Requirements>
[1] According to the Snowflake key rotation and proxy text, how many public keys can be associated with a single user?
[2] Extend the Snowflake key rotation and proxy text, starting right after its final sentence.
--- start Quoted text ---
Snowflake supports multiple active keys to allow for uninterrupted rotation. Rotate and replace your public and private keys based on the expiration schedule you follow internally.

Currently, you can use the RSA_PUBLIC_KEY and RSA_PUBLIC_KEY_2 parameters for ALTER USER to associate up to 2 public keys with a single user.

To rotate your keys:

  1. Complete the steps in Using Key Pair Authentication to:

    • Generate a new private and public key set.

    • Assign the public key to the user. Set the public key value to either RSA_PUBLIC_KEY or RSA_PUBLIC_KEY_2 (whichever key value is not currently in use). For example:

      alter user jsmith set rsa_public_key_2='JERUEHtcve...';
      
  2. Update the code to connect to Snowflake. Specify the new private key.

    Snowflake verifies the correct active public key for authentication based on the private key submitted with your connection information.

  3. Remove the old public key from the user profile. For example:

    alter user jsmith unset rsa_public_key;
    

Using a Proxy Server

To use a proxy server, configure the following environment variables:

  • HTTP_PROXY

  • HTTPS_PROXY

  • NO_PROXY

Note

The proxy parameters (i.e. proxy_host, proxy_port, proxy_user and proxy_password) are deprecated. Use the environment variables instead.

For example:

Linux or macOS
export HTTP_PROXY='http://username:password@proxyserver.company.com:80'
export HTTPS_PROXY='http://username:password@proxyserver.company.com:80'
Windows
set HTTP_PROXY=http://username:password@proxyserver.company.com:80
set HTTPS_PROXY=http://username:password@proxyserver.company.com:80

Tip

Snowflake’s security model does not allow Secure Sockets Layer (SSL) proxies (using an HTTPS certificate). Your proxy server must use a publicly-available Certificate Authority (CA), reducing potential security risks such as a MITM (Man In The Middle) attack through a compromised proxy.

If you must use your SSL proxy, we strongly recommend that you update the server policy to pass through the Snowflake certificate such that no certificate is altered in the middle of communications.

Optionally NO_PROXY can be used to bypass the proxy for specific communications. For example, access to AWS S3 can bypass the proxy server by specifying NO_PROXY=".amazonaws.com".
--- end Quoted text ---
--- start Material ---
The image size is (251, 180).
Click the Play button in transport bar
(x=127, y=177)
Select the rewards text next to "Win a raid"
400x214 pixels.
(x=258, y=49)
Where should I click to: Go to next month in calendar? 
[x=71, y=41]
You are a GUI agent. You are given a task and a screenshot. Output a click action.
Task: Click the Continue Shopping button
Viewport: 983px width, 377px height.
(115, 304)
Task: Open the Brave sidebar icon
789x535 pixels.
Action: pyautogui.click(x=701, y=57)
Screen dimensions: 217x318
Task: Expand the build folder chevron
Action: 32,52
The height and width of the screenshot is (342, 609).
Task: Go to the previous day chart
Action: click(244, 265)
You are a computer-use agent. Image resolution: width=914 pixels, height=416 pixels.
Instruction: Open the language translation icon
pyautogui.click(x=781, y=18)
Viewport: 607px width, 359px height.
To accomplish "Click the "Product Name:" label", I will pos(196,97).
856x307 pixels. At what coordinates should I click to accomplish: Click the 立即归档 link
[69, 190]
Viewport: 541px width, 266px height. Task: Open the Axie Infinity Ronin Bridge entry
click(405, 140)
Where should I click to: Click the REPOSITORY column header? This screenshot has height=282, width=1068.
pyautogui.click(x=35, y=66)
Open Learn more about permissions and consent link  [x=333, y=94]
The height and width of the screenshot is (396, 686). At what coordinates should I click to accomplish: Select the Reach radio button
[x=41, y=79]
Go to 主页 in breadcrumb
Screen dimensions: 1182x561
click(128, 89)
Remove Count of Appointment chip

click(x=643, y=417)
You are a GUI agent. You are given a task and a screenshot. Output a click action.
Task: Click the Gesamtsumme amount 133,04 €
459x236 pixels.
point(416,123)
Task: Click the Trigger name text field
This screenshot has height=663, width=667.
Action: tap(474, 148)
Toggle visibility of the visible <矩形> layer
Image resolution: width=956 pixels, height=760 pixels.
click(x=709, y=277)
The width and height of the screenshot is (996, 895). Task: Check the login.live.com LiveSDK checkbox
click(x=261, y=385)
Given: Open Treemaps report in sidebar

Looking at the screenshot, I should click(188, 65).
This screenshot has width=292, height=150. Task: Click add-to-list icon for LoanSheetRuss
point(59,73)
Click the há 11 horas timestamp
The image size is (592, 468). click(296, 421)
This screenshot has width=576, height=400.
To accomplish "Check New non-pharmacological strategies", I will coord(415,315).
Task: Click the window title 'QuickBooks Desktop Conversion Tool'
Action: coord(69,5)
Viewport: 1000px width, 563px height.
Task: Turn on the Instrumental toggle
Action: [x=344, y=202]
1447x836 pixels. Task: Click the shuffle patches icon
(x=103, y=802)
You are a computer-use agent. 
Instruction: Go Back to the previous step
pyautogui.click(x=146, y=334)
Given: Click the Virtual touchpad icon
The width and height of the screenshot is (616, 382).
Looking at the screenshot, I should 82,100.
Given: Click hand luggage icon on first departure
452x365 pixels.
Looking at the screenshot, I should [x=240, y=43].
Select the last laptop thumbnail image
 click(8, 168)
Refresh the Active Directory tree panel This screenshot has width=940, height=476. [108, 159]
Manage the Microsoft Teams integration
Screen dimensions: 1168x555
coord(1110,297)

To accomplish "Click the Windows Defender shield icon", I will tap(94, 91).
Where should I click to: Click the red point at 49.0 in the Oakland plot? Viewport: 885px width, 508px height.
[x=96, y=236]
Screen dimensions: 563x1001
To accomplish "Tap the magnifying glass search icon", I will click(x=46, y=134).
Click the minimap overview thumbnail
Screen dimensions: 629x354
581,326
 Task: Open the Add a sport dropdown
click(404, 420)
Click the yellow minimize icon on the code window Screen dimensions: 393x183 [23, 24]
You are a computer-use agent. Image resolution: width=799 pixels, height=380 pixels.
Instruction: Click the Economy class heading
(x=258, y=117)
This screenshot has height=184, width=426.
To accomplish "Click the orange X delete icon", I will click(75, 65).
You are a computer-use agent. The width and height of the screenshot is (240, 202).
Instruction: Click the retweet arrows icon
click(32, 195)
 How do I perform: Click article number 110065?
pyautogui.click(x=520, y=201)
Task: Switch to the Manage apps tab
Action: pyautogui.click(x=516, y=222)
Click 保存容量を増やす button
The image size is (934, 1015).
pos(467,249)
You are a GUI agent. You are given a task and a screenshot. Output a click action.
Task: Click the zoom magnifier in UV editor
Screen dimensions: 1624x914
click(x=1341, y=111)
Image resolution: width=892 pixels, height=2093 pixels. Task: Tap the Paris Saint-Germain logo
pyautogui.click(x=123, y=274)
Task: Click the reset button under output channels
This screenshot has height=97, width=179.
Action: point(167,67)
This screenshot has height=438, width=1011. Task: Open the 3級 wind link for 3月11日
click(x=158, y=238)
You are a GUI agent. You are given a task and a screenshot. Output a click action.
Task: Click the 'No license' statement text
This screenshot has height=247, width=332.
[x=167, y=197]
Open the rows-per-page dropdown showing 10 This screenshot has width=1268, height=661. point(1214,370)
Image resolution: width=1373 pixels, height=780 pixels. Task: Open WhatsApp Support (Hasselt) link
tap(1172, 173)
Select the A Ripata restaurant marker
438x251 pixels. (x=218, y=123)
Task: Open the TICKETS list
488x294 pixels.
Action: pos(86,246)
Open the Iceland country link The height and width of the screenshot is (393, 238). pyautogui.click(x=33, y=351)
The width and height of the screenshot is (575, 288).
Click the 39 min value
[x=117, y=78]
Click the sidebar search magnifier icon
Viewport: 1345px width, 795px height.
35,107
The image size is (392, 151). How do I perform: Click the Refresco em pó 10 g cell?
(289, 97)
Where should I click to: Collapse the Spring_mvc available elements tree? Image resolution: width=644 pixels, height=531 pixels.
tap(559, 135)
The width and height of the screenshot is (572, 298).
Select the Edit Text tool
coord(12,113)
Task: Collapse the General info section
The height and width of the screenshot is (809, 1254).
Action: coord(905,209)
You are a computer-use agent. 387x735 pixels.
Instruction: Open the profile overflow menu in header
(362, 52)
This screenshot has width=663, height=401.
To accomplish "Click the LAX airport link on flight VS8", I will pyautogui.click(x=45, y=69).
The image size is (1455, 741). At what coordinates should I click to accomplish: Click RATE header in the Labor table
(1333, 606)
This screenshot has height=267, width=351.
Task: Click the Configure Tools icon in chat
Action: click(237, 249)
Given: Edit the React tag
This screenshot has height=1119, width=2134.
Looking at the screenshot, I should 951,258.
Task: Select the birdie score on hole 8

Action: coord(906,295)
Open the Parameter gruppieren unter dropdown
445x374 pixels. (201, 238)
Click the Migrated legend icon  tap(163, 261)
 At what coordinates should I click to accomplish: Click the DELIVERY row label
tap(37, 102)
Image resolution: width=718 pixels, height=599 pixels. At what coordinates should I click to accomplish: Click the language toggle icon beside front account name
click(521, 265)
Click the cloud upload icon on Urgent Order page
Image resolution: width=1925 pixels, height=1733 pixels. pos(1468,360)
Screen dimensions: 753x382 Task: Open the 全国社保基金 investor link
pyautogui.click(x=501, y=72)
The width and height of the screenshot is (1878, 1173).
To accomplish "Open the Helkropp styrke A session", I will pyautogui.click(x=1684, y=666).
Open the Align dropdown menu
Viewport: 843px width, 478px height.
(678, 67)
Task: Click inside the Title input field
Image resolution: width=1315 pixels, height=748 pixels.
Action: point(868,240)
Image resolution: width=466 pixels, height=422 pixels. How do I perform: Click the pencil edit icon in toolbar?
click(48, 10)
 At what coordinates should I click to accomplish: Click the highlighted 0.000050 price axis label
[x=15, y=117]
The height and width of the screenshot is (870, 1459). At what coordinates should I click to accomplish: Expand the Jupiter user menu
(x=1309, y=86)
--- end Material ---
The replies>
[1] Up to 2, using the RSA_PUBLIC_KEY and RSA_PUBLIC_KEY_2 parameters.

[2]
NO_PROXY does not support wildcards. Each value specified should be one of the following:

  • The end of a hostname (or a complete hostname), for example:

    • .amazonaws.com

    • xy12345.snowflakecomputing.com

  • An IP address, for example:

    • 192.196.1.15

If more than one value is specified, values should be separated by commas, for example:

localhost,.my_company.com,.snowflakecomputing.com,192.168.1.15,192.168.1.16

OCSP

When the driver connects, Snowflake sends a certificate to confirm that the connection is to Snowflake rather than to a host that is impersonating Snowflake. The driver sends that certificate to an OCSP (Online Certificate Status Protocol) server to verify that the certificate has not been revoked.

If the driver cannot reach the OCSP server to verify the certificate, the driver can “fail open” or “fail closed”.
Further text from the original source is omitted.